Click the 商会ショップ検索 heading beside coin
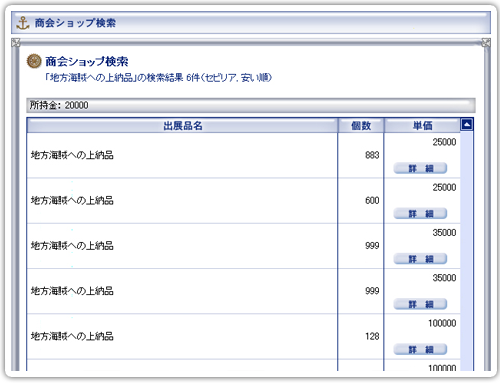Screen dimensions: 500x385 87,61
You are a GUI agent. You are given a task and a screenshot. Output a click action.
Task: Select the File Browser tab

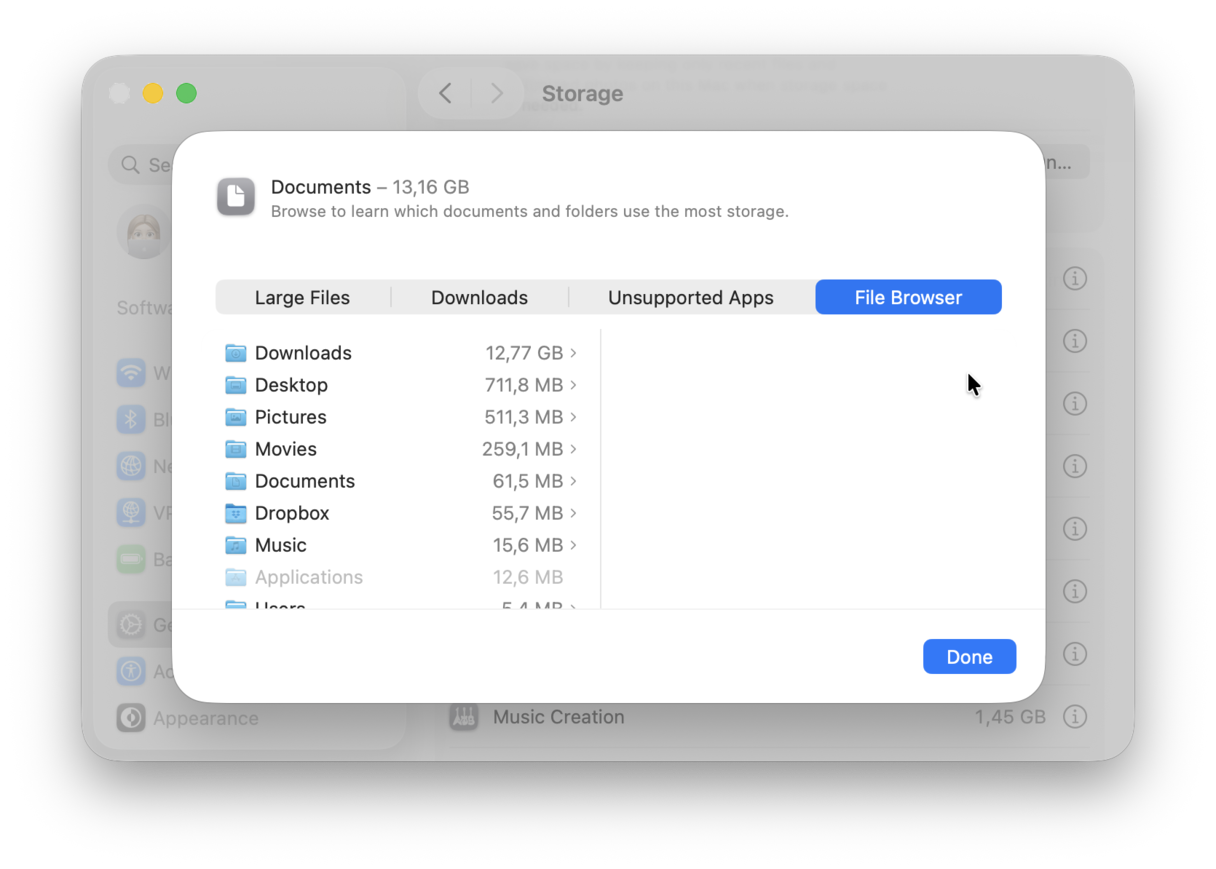click(x=908, y=297)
++++++++
▶ _Instructions to follow_
Write out all the lines above again word for word, leaving out the pictures.

▶ _Response for this exercise_
Click the 商会ショップ検索 heading beside coin
Screen dimensions: 500x385 87,61
You are a GUI agent. You are given a task and a screenshot. Output a click action.
Task: Select the File Browser tab

click(x=908, y=297)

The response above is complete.